11.5 build salmon index

conda activate rna

## salmon Version: salmon 1.1.0
salmon index -t GRCh38.d1.vd1.CIDC.fa -i salmon_index

...
index ["salmon_index"] did not previously exist  . . . creating it
[jLog] [info] building index 
[jointLog] [info] [Step 1 of 4] : counting k-mers
[jointLog] [info] Replaced 164,553,847 non-ATCG nucleotides
[jointLog] [info] Clipped poly-A tails from 0 transcripts
[jointLog] [info] Building rank-select dictionary and saving to disk
[jointLog] [info] done
Elapsed time: 0.191866s
[jointLog] [info] Writing sequence data to file . . .
[jointLog] [info] done
Elapsed time: 1.91244s
[jointLog] [info] Building 64-bit suffix array (length of generalized text is 3,088,286,426)
[jointLog] [info] Building suffix array . . .
success
saving to disk . . . done
Elapsed time: 18.3072s
done
Elapsed time: 703.843s

11.5.1 GMT file for gene set analysis

The GMT file is downloaded from BROAD release page. The current GMT file we used is “c2.cp.kegg.v6.1.symbols.gmt”

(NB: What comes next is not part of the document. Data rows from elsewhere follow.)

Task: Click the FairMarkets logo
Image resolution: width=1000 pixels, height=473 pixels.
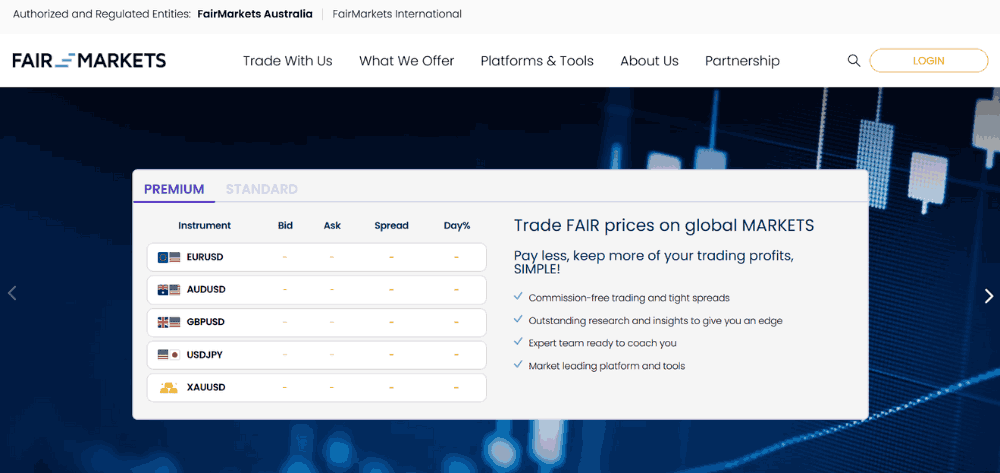Action: 89,61
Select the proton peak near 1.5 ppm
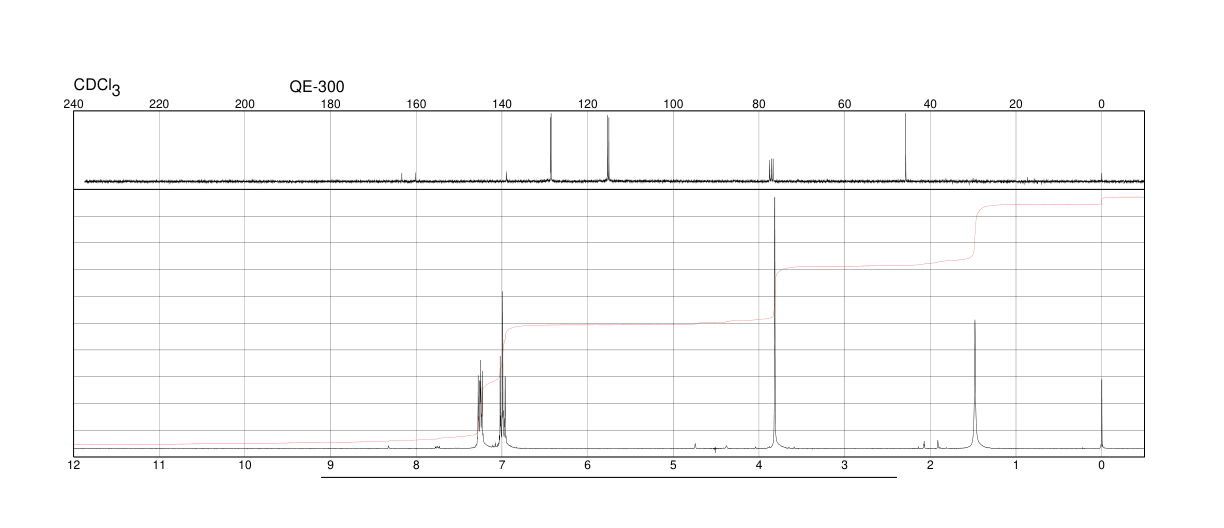Viewport: 1224px width, 528px height. (975, 383)
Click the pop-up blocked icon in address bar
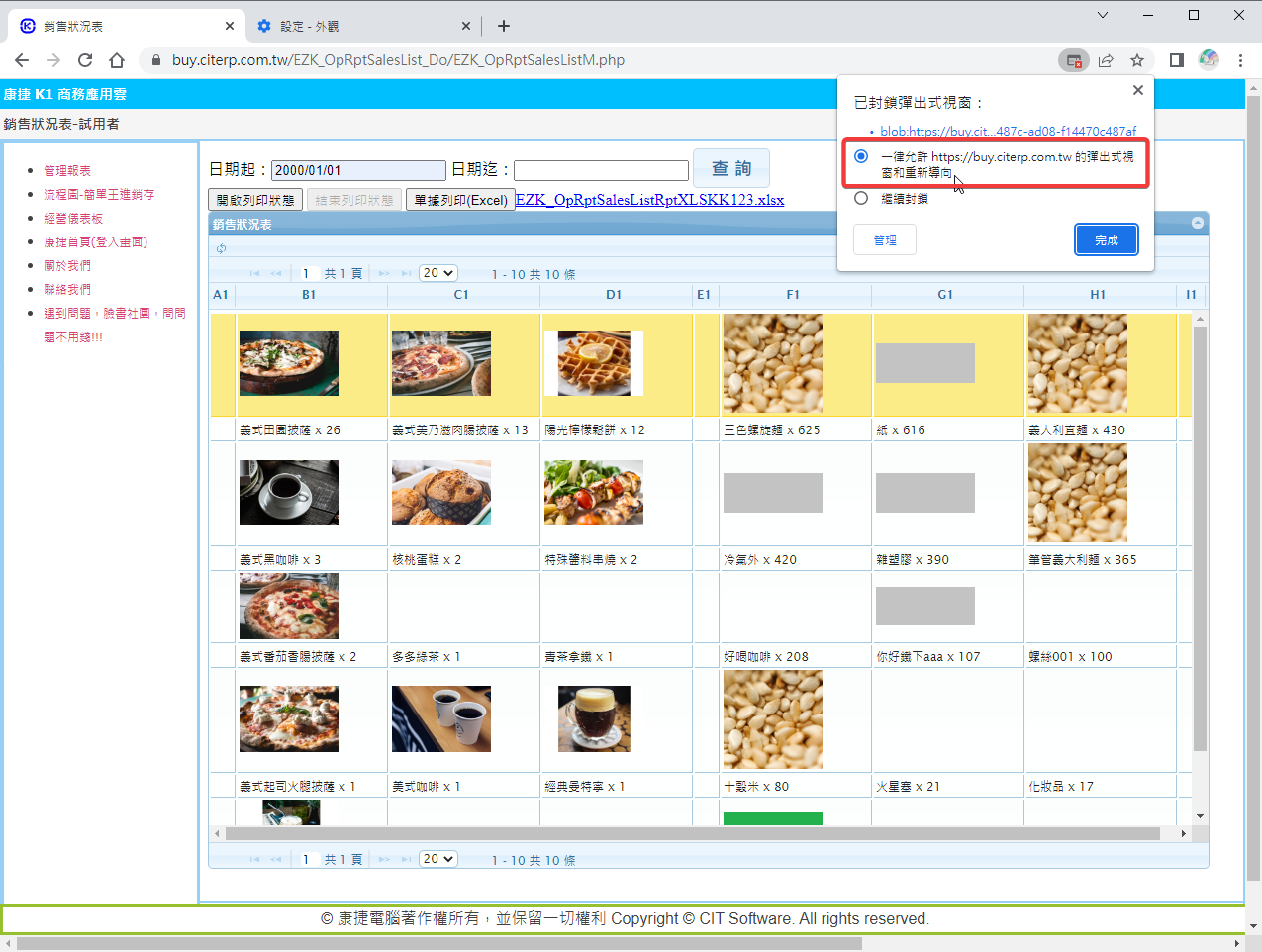 point(1073,60)
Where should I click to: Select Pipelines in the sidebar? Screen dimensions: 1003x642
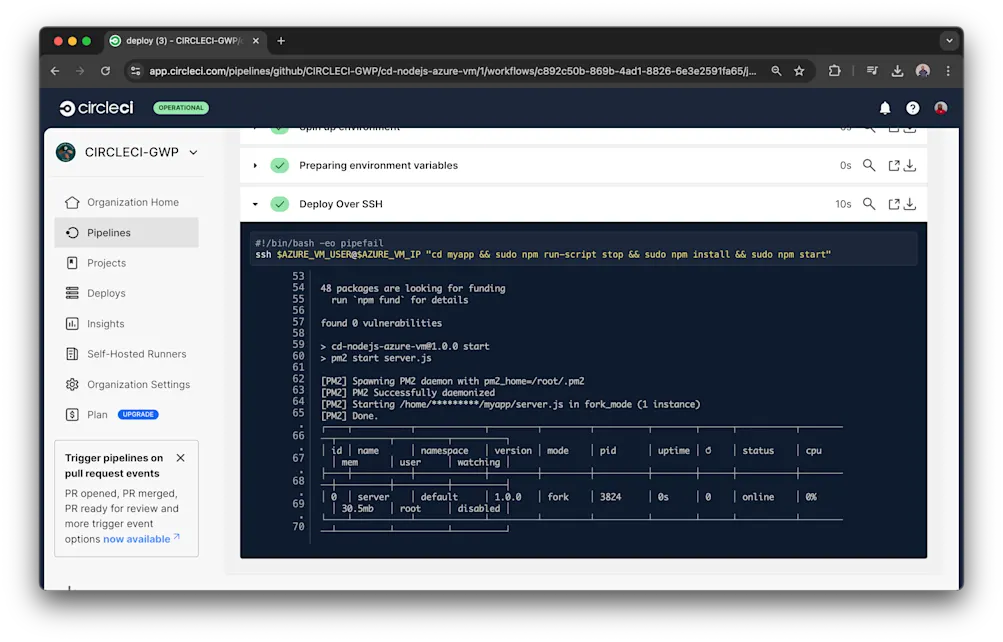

11.6 STAR-Fusion genome resource lib

The genome resource lib is downloaded from BROAD release page. The current lib we used is GRCh38_v22_CTAT_lib.

You can also prep it for use with STAR-fusion. More details, read:

11.7 Centrifuge index

The human Centrifuge index is downloaded from Centrifuge website. The current index we used is p_compressed+h+v that includes human genome, prokaryotic genomes, and viral genomes.

You can also build your own custom Centrifuge index. For more details, read:

11.8 TRUST4 reference files

TRUST4 reference files includes 1. a TCR, BCR genomic sequence fasta file; and 2. A reference database sequence containing annotation information.

hg38_bcrtcr.fa
human_IMGT+C.fa

These reference files can directly be downloaded from TRUST4 github.